Du mur que le président Donald Trump entend ériger à la frontière avec le Mexique au mur de séparation édifié par Israël dans le cadre de son projet colonial en passant par Frontex et les multiples murs de l'Europe forteresse, tout indique que nous assistons à ce que l'auteur appelle le "nouveau cloisonnement du monde". Ces "murs" érigés le long des frontières internationales représentent aujourd'hui plus de 10% du linéaire mondial de frontières. Ces murs sont la partie émergée de systèmes de surveillance et de contrôle plus vastes. On trouve aujourd'hui ces dispositifs sur tous les continents. S'ils sont généralement justifiés par la lutte contre les trafics et le terrorisme, la plupart sont en fait des barrières anti-migrants et ont pour objectif de limiter ou contraindre la mobilité des êtres humains. Les frontières contemporaines tendent ainsi à devenir de nouveaux "rideaux de fer" : des "frontières de fer". Comment, à la vision "ouverte" et positive des frontières, qui culmina avec la chute du mur de Berlin, le 9 novembre 1989, a succédé une ère de soupçon, de peur et de violences symbolisée par la multiplication de ces "murs" ? Au bout du compte, c'est la question du rôle et de l'impact de ces installations qui sera au coeur de cet ouvrage.
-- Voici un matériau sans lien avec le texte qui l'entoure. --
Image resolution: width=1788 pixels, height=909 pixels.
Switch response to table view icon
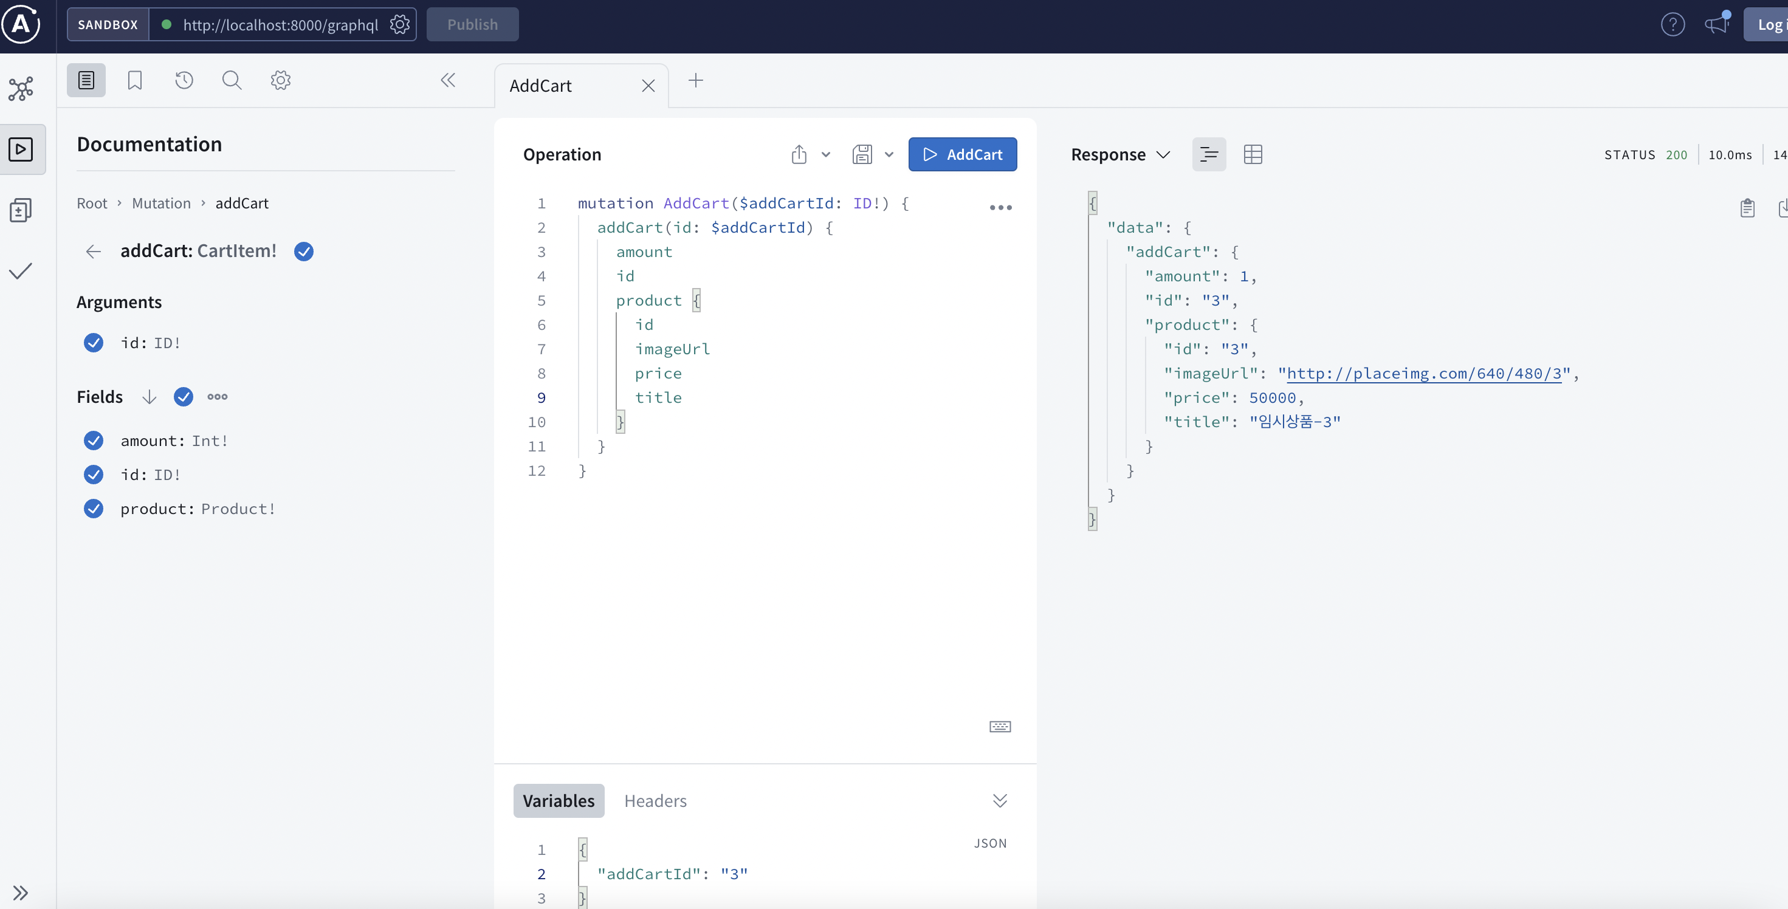(x=1253, y=154)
Des expérimentations de l'époque coloniale à la création néolibérale d'un vaste marché de la sécurité, l'auteur souligne l'augmentation des décès liée au contournement de ces dispositifs, le coût en vies humaines de ce monde muré. Les nombreuses cartes qui enrichissent cet ouvrage en font un véritable guide pour comprendre cette nouvelle segmentation de la planète.